Arbitration Agreements as Executory Contracts in Bankruptcy After Mission Products Holdings, Inc. v. Tempnology

(Forthcoming in the American Bankruptcy Law Journal)

52 Pages Posted: 21 Nov 2022 Last revised: 20 Dec 2022

See all articles by Stephen J. Ware

Stephen J. Ware

University of Kansas - School of Law

Date Written: November 8, 2022

Abstract

In 2021, a bankruptcy court refused to enforce an arbitration agreement because, among other reasons, the debtor rejected the contract containing the arbitration agreement under Bankruptcy Code § 365. In concluding that rejection meant the debtor was “no longer bound by the [contract]’s provisions that impose specific performance obligations on it—provisions such as the Arbitration Clause,” the bankruptcy court rightly found “support in” a 2014 federal district court decision refusing to enforce an arbitration agreement against a receiver who had rejected that agreement under receivership law similar to § 365. These two decisions conflict with a long line of cases enforcing executory arbitration agreements notwithstanding rejection under § 365. Moreover, the Supreme Court’s Mission Prod. Holdings, Inc. v. Tempnology decision supports this long line of cases, as another bankruptcy court recognized by citing Tempnology in holding that “the bankruptcy code does not render arbitration clauses in rejected executory contracts inoperative.”
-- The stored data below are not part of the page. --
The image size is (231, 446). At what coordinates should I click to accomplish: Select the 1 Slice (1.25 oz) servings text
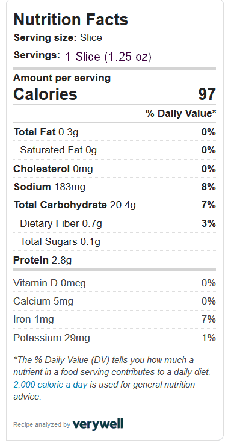108,57
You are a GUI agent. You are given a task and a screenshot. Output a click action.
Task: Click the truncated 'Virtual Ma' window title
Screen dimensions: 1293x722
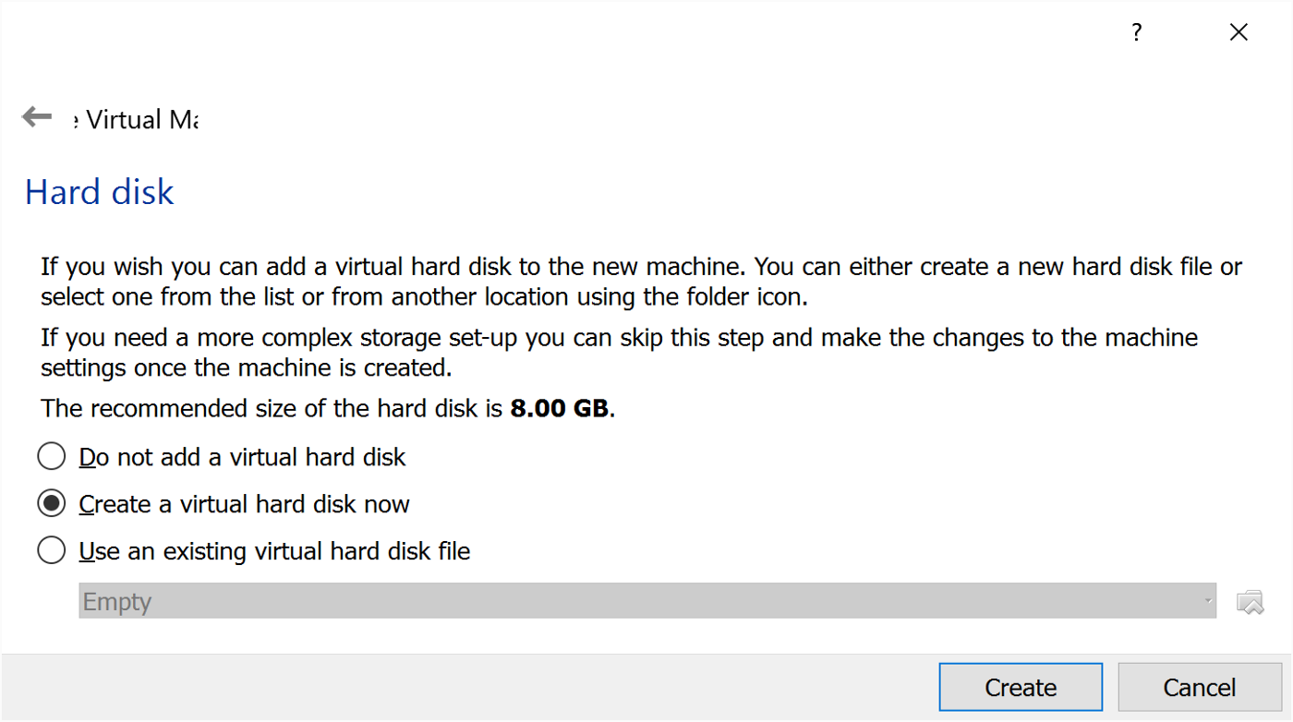(137, 119)
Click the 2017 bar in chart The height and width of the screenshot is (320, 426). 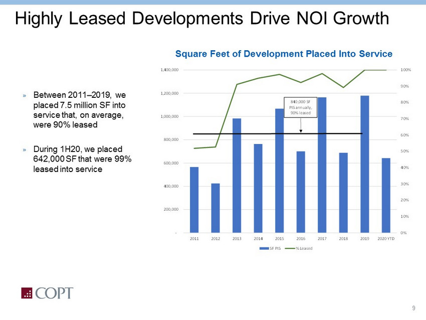pyautogui.click(x=322, y=165)
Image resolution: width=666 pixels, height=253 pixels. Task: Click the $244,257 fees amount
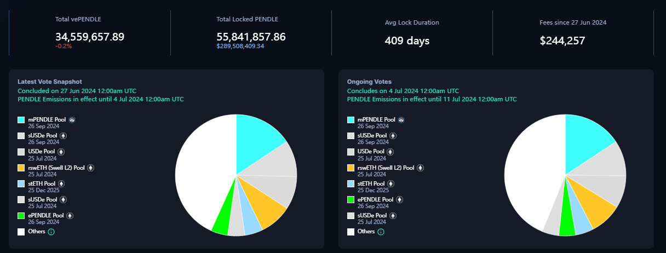click(x=562, y=41)
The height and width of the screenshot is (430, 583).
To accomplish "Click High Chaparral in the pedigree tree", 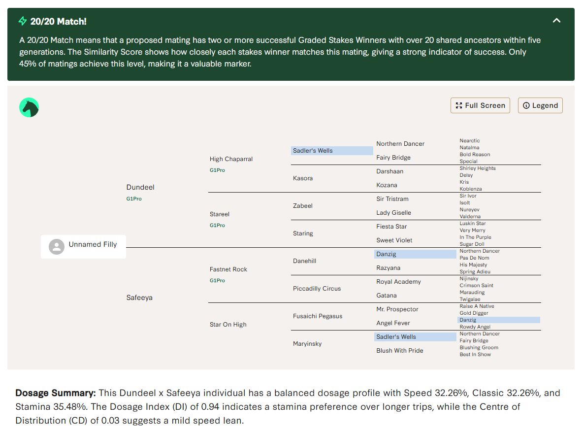I will (231, 159).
Bankruptcy Code § 365 gives the trustee or debtor-in-possession representing a bankruptcy estate the power to choose whether the estate will assume or reject many of the executory contracts formed by the pre-bankruptcy debtor. Section 365 instructs courts to treat the estate’s rejection of an executory contract as though the pre-petition debtor had breached that contract. This treatment typically means that the non-debtor party to the rejected contract will collect no money from the estate or merely a small portion of the money damages a non-bankruptcy court would have awarded for the debtor’s breach of contract had the debtor stayed out of bankruptcy. In this sense, rejection of an executory contract typically weakens enforcement of that contract by the non-debtor party seeking money damages.
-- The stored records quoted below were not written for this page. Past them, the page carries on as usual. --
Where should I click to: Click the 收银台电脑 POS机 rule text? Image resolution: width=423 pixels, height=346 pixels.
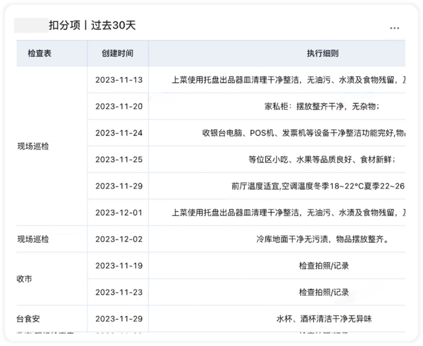(x=304, y=133)
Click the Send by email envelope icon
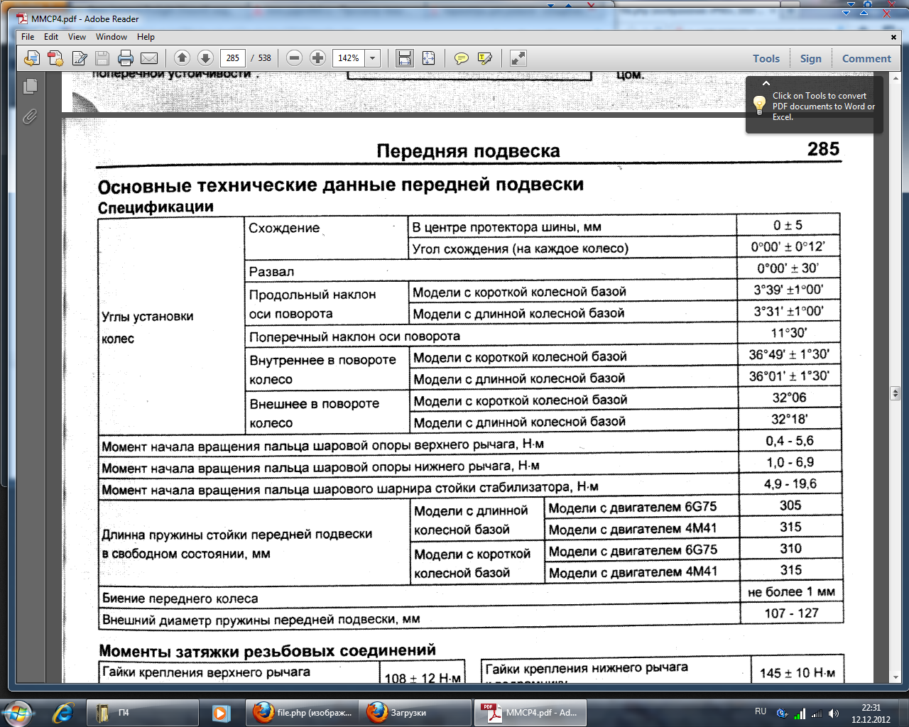 pos(149,58)
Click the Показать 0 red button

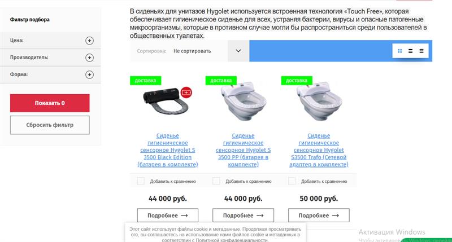[x=50, y=103]
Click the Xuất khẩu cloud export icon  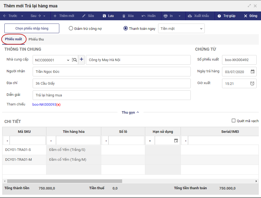pyautogui.click(x=190, y=16)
In contrast, the rejection of an executory arbitration agreement formed by the pre-bankruptcy debtor does not—except in the two outlier cases noted above—weaken the non-debtor party’s enforcement of that arbitration agreement. Notwithstanding rejection under § 365, nearly all courts enforce executory arbitration agreements against the estate with the remedy of specific performance that compels the estate to arbitrate. However, § 365 cases have been uneven in their handling of arbitration law’s separability doctrine, which holds that “arbitration clauses as a matter of federal law are ‘separable’ from the contracts in which they are embedded.” The separability doctrine may, at least initially, seem to conflict with § 365 cases stating that an executory contract must be assumed or rejected in its entirety under the “all-or-nothing rule.” Difficulties combining the separability doctrine with § 365 have produced erroneous statements by several courts, including the Third Circuit’s oft-cited decision in Hays and Company v. Merrill Lynch, Pierce, Fenner, & Smith, Inc.

This Article has two main parts. Part I begins with § 365 and the consequences of assumption and rejection, before exploring the implications of the United States Supreme Court’s statement in Mission Prod. Holdings, Inc. v. Tempnology, that “[a] rejection breaches a contract but does not rescind it. And that means all the rights that would ordinarily survive a contract breach . . . remain in place” after rejection. Consistent with this statement and its likely implications, Part I shows, many courts before, and one after, Tempnology have specifically enforced arbitration agreements against the estate, notwithstanding rejection of those arbitration agreements. Part I argues that these many cases are right rather than the two outlier cases identified at the start of this Article.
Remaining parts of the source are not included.